Consensus algorithms are a key component of any successful distributed system. I have already briefly discussed the topic previously, but I want to give some extra emphasis since I think it is ultra-valuable.
An example that you might be familiar with is bitcoin’s distributed ledger system that ensures transparency by requiring all nodes to maintain decentralized records of transactions. The creation of these public ledgers, like blockchain which has been made so popular by bitcoin, requires the parties involved to agree on a single value. This is made possible with the use of consensus algorithm.
So, what really is a consensus algorithm? TechTarget defines it as:
“A consensus algorithm is a process in computer science used to achieve agreement on a single data value among distributed processes or systems. Consensus algorithms are designed to achieve reliability in a network involving multiple unreliable nodes.”
We take a look at some of the most popular consensus algorithms available and in use today.
The Paxos algorithm is one of these consensus algorithms that helps machines agree on a single value in distributed systems. It is also one of the oldest, and most versatile algorithms when it comes to distributed consensus.
The algorithm defines a peer to peer consensus protocol that works on a simple majority rule. This means that only a majority of devices will have to agree on a single value to achieve the result. This also makes Paxos algorithm fault tolerant as some of the peers can fail or fail to respond and the system would still function.
The basic steps in the working of the algorithm start with a node being selected as leader or proposer. This leader then selects and sends a value to all nodes which can be called acceptors. The acceptors then either reply with reject or accept to the leader. As soon as majority consensus is reached, a commit message is broadcasted to all the nodes. There is also the possibility of the leader node failing and that is why Paxos algorithm does not specify a single leader at a given point and allows that any node may make itself the leader and try to coordinate the transaction.
The Paxos algorithm was hard to understand and even harder to implement. A solution was presented in the form of Raft consensus algorithm. It is equivalent to Paxos in fault tolerance and performance. Each state in a distributed system working on Raft algorithm maintains a replica of information so that at any time no information is lost due to node failure. The algorithm works in two broad stages
The first stage is leader election. There can only be one leader at one time, although in the case of leader failure a new leader is elected – unlike Paxos where any node could become a leader on its own, in Raft the leader is elected by the other nodes. Each node in the system can either be a follower or a leader. The leader sends a heartbeat message to the followers periodically to indicate that it is alive.
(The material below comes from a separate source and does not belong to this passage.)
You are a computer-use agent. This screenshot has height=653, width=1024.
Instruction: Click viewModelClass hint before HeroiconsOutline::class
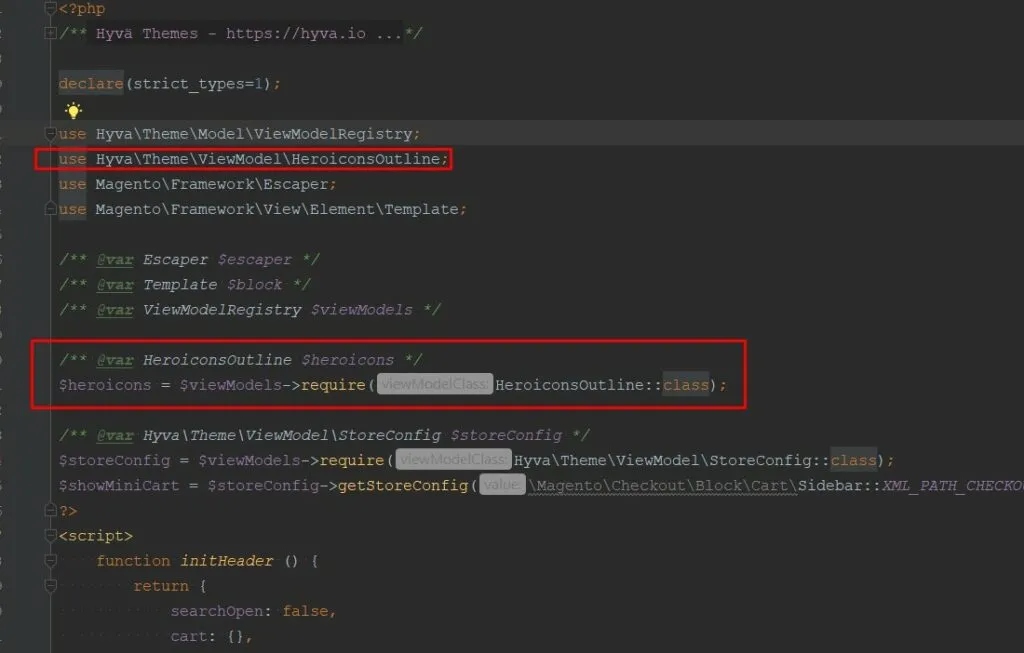[x=435, y=385]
As soon as a node does not receive a heartbeat from the leader within a timeout it declares itself the leader and sends a vote request to all the other nodes. Each node that gets a vote request votes for the node that sent the very first vote request. In this way, a candidate is eventually able to get majority number of votes to become the leader. It is important to note that each node is allotted a different timeout so that several nodes may not declare themselves as candidates for leader and start the voting process.
The second stage is committed log replication. The leader handles any client request that comes in and logs it into its own commit log before sending it out to the other nodes. The other nodes replicate the log and send back a reply to the leader. Assuming there are 2n+1 nodes in the system then the leader only waits for a reply from n+1 nodes before sending a positive reply to the client.
Proof of Work
The Proof of Work algorithm was the first blockchain consensus algorithm devised by Satoshi Nakamoto. It ensures the accuracy and agreement of devices on a single value by requiring nodes to solve increasingly complex and difficult mathematical problems. In Bitcoin’s blockchain, recording a new transaction in the public ledger requires the client to solve the complex problem before the transaction can become a part of the public record. The algorithm has a slow throughput and consumes a lot of power as well as computational energy and time.
So why are these consensus algorithms and many more that we haven’t mentioned important? Or are they even important? Where, why, and how are they used? Three of the most common applications of consensus algorithms today include:
- Deciding whether to commit a distributed transaction to a database.
- Designating node as a leader for some distributed task.
- Synchronizing state machine replicas and ensuring consistency among them.
Proof of Work
The proof of work consensus algorithm is like the founding block of blockchains and cryptocurrencies and that is where its major implementations are. Bitcoin, Ethereum, Litecoin, Dogecoin, and most other cryptocurrencies make use of this algorithm. Its inefficiency in terms of energy consumption and being uneconomical is causing cryptocurrencies like Ethereum to move away from it.
Kubernetes and Docker Swarm are two very popular tools that enable management and handling of containers and containerized applications. Containerization is a lightweight alternative to full machine virtualization where applications are encapsulated within their own operating environment within a container. Both Docker Swarm and Kubernetes make use of and implement the raft consensus algorithm for this purpose.
Paxos is hard to implement kind of consensus algorithm which is why people shy away from it as it is hard to understand as well. It can be implemented in any distributed system to allow for complete fault tolerance and also ensuring a complete consensus of all connected state machines on a single value. It would ensure that even one or a few devices failing does not result in the loss of information or data. There are some issues with Paxos on top of it being hard to understand which make people prefer Raft over it.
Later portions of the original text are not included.